# [Selected excerpt]

Since that agreement
was purportedly implemented, the regularity of the actions of the
Municipality regarding the process involved
in giving consideration
to an alternative piece of land for the applicant cannot be
questioned. The Municipality does not again
have to consider whether
or not to provide the applicant with an alternative piece of land for
the initial one
[13]
. That part
of the resolution must still be implemented by reason of the transfer
of erf [….] being vitiated resulting in
the restoration of the
status
quo ante
.
REMEDY
35. As mentioned
earlier it is a basic principle of our law is that where there is a
right there will always be an effective remedy.
The question then
is: What remedy is available to the applicant?
36. The respondent
has not suggested any alternate piece of land to the one the
applicant alleges is available and which it is prepared
to take in
substitution; namely erf […..] Thokoza. As a fact, since
Herbst took office, the respondent has actively frustrated
the
securing of an alternative piece of land and has not suggested that
any other suitable land is available despite having been
given the
opportunity of doing so over many years. It will be recalled that the
only other suitable land pointed out by the applicant
was said to be
unavailable.
37. I have found
that the October 2006 oral agreement to substitute erf [….]
Phola Park with a suitable alternative piece
of land remains
operative and a part of its terms has in fact been implemented,
namely the cancelation of the Phola Park agreement.
The result is
that there must be a remedy available that can give effect to the
agreement.
38. However a number
of legal obstacles have been raised and the question is whether they
can be overcome.
The most serious is
that the essential terms of an agreement for the sale of land must be
reduced to writing and signed by the parties-
this would include the
description of the property. The other is that post Sibeko and Smit,
the respondent has adopted an obstructive
approach. It is therefore
not possible for the court to be satisfied that any alternate piece
of land other than that identified
by the applicant exists, and if it
did, that the respondent will abstain from placing impediments in the
path so as to frustrate
the exercise of the right to which the
applicant is entitled. For this reason it is inadvisable to simply
direct that the respondent
is to provide an available suitable piece
of land in substitution. The risk of further litigation over an
indefinite period is
too great.

# [Required actions]
(1) Revise the stretch of the land-remedy passage from "37. I have found" through "can be overcome.", putting "in force" in place of "operative".
(2) Show every line of the records that contains the string "icon", counting only matches with the same uppercase and lowercase letters.
The court passage above has nothing to do with the records that come next.

# [Records]
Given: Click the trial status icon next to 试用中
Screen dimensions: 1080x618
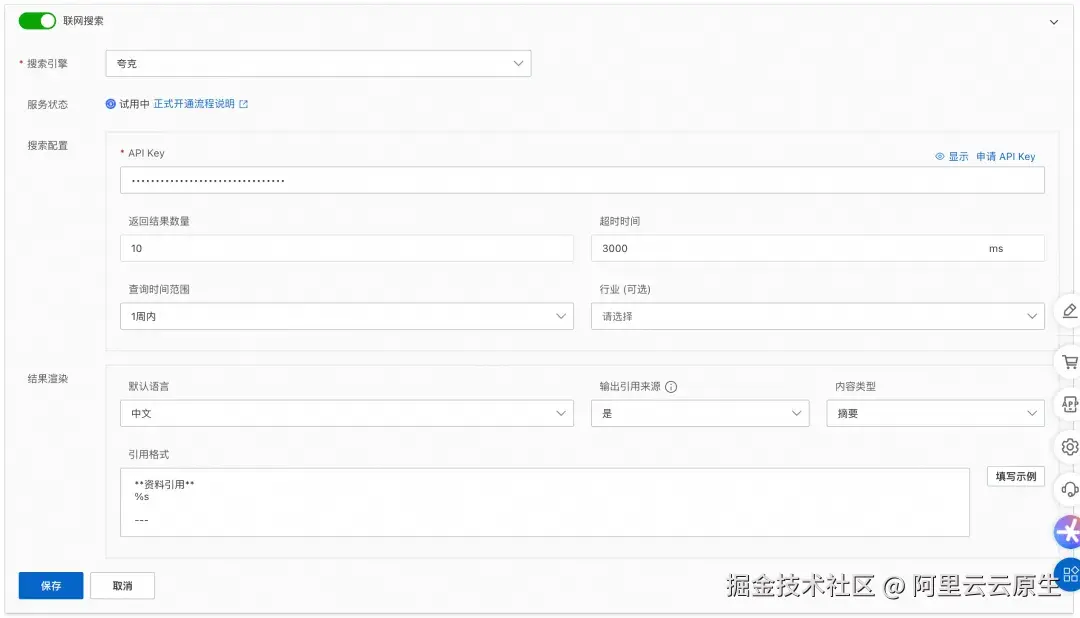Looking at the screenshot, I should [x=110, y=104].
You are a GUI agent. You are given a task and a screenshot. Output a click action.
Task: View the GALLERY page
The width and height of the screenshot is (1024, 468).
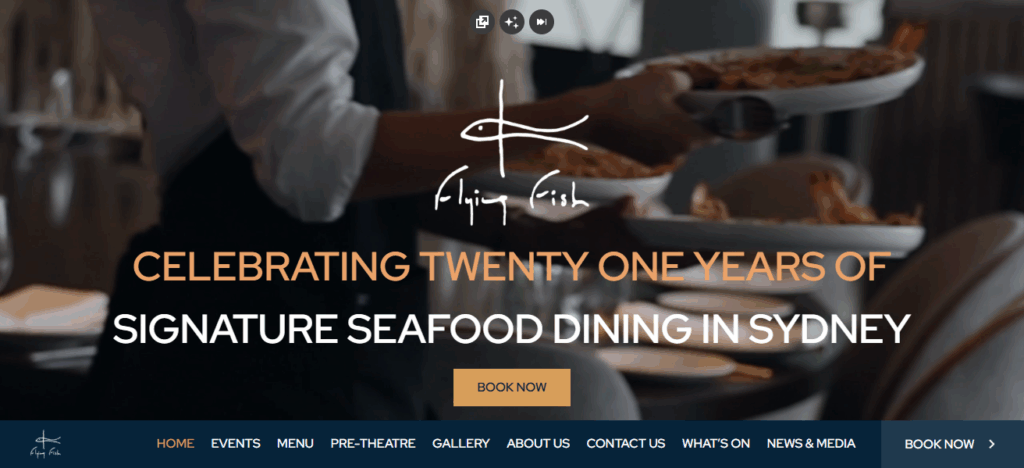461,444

---

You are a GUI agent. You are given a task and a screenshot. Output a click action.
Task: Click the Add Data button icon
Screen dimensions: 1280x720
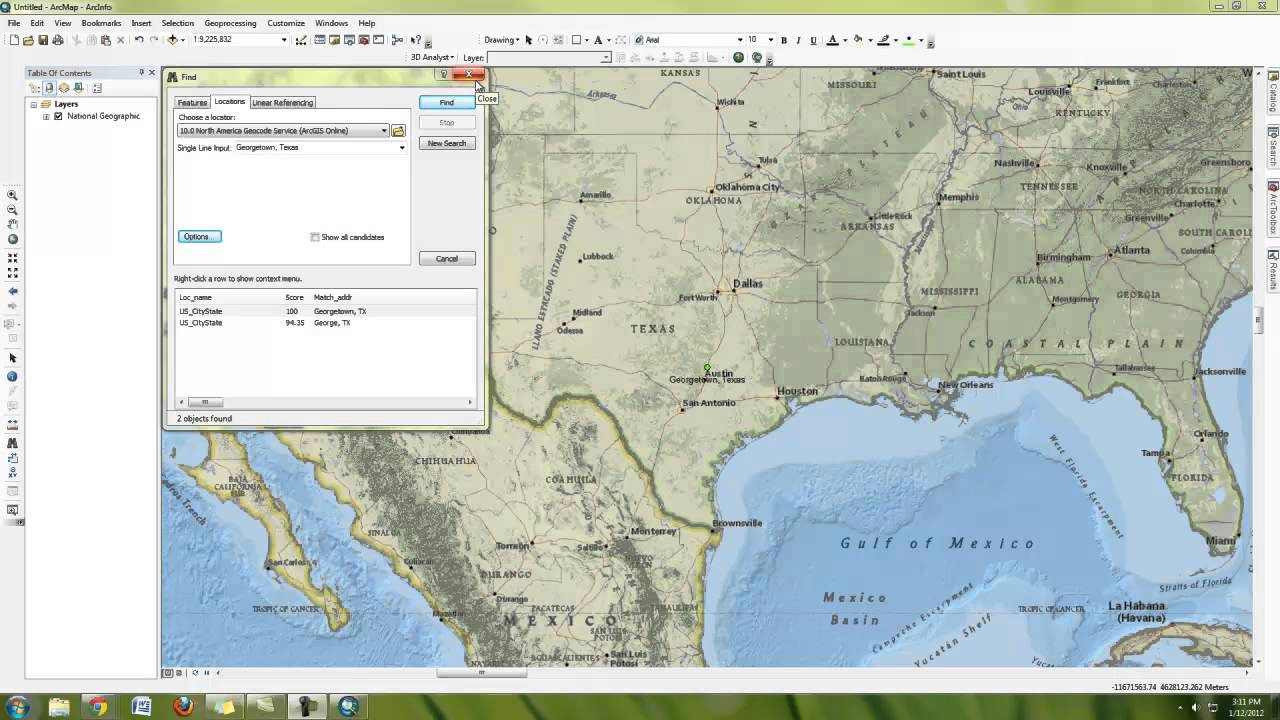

# [Solution set]
(1)
37. I have found
that the October 2006 oral agreement to substitute erf [….]
Phola Park with a suitable alternative piece
of land remains
in force and a part of its terms has in fact been implemented,
namely the cancelation of the Phola Park agreement.
The result is
that there must be a remedy available that can give effect to the
agreement.
38. However a number
of legal obstacles have been raised and the question is whether they
can be overcome.

(2)
Given: Click the trial status icon next to 试用中
Task: Click the Add Data button icon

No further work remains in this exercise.